Gene-editing kicked off 2024 with a bang in the medical sector but closed the year with a whimper. It started with the FDA approval for the first CRSPR-based gene therapy treatment for sickle cell anemia (SCA) called Casgevy, developed by Vertex Pharmaceuticals Inc. (NASDAQ: VRTX). Sickle cell is a disease that causes red blood cells to form into a sickle-like shape, which can block blood flow, leading to more serious complications like pain and organ damage. It is caused by a mutation in the hemoglobin gene (HBB). CRISPR-Cas9 acts as molecular scissors that can precisely snip out parts of the HBB genome in living cells. To remedy sickle cells, CRISPR-Cas9 is used to edit genes that inhibit the production of BCL11A, which reactivates rich fetal hemoglobin production to reduce the sickling of blood cells.
CRISPR Therapeutics: Helping Develop Casgevy
While Vertex Pharmaceuticals took Casgevy to market, CRISPR Therapeutics AG (NASDAQ: CRSP) was a key collaborator in the development of the treatment, which had a 93.5% effective rate for treating SCD patients with recurrent vaso-occlusive crises (VOCs). This motivated CRISPR to seek treatments for a whole universe of hereditary diseases, kicking off the gene-editing race and surging its shares up to $91.10 by the first week of February 2024. Unfortunately, shares sank to close the year down 34% in 2024.
The Cut and Paste Tool For Gene-Editing
The technology is still in its infancy and extremely expensive at $2.2 million a treatment. A patient would only need a single treatment. CRISPR-Cas9 is comprised of two parts. A guide RNA will target the specific sequence within the genome, and Cas9 will be used as the molecular scissors that will precisely cut out the targeted sequence. It enables scientists to edit the remaining genome by modifying, inserting, or deleting new sequences, making CRISPR-Cas9 a cut-and-paste tool for gene editing.
Greater Than 90% Success Rate and More Treatments to Come
Vertex Pharmaceutical presented impressive long-term data for its Casgevy treatment. 39 out of 42 patients with SCD were free from VODs for at least 12 consecutive months, with a mean duration of VIC-free status of 30.9 months. The success rate for patients with transfusion-dependent beta-thalassemia (TDT) was 98% or 53 out of 54. These patients went at least 12 consecutive months of transfusion independence with a weighted average hemoglobin of at least 9/gdL.
The mean duration of transfusion independence was 34.5 months, with a maximum of 64.1 months. Over 45 authorized treatment centers have been activated worldwide to support Casgevy therapy, and over 40 patients have had their first cell collections.
CRISPR Therapeutics is pursuing treatments for cystic fibrosis. Duchenne Muscular Dystrophy (DMD), hemophilia A and B, HIV, inherited retinal disease (IRD). CRISPR expects its cardiovascular disease treatments CTX310 and CTX320 top-line results to be present in 2025. The company has $1.9 billion in cash, which can sustain it for over three more years until a capital raise is needed, but the company expects profitability by 2028.
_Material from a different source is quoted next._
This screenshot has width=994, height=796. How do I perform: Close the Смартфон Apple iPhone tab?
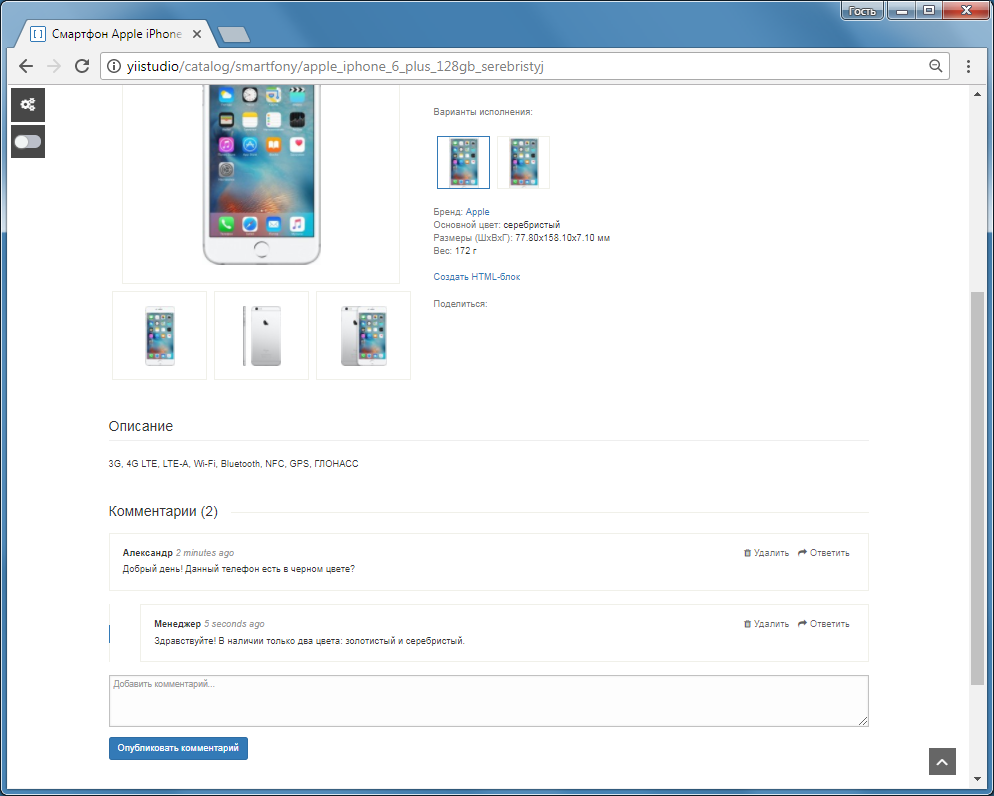[x=197, y=34]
Intellia Therapeutics: Gene-Editing to Treat Cancer and Genetic Diseases
Another leader in gene editing is Intellia Therapeutics Inc. (NASDAQ: NTLA), which focuses on treating genetic diseases, while CRISPR Therapeutics focuses on hereditary blood disorders. Intellia also uses CRISPR-Cas9 treatments to address a broader pipeline of therapies for hereditary angioedema (HAE), alpha-1 antitrypsin deficiency (AATD), and ATTD-Lung Disease. The company is collaborating with biotech giant Regeneron Pharmaceuticals Inc. (NASDAQ: REGN) for transthyretin amyloidosis (ATTR) and Hemophilia A/B treatments.
Many Catalysts for Top-Line Results in 2025
Intellia reported a Q3 2024 EPS loss of $1.34, which still beat the consensus estimate by 5 cents. Revenue fell 24.1% year-over-year to $9.1 million, beating consensus estimates for $8.28 million. The company received IND clearance from the FDA for its MAGNITUDE-2 Phase 3 study.
The company reported unprecedented positive Phase 2 results for NTLA-2002 to be a functional cure for HAE. Current treatment options are limited to chronically administered prophylactic therapies to manage attacks and on-demand therapies to control breakthrough attacks. The company is actively screening for the Phase 3 HAELO study for NTLA-2002.
Intellia CEO John Leonard commented, “With three active Phase III studies expected by year-end, we are leading the field of in vivo CRISPR-based medicines. Intellia is ushering in a new era of medicine with the prospect of a functional cure for patients suffering from HAE and a treatment that may change the course of the disease for people with ATTR Amyloidosis.”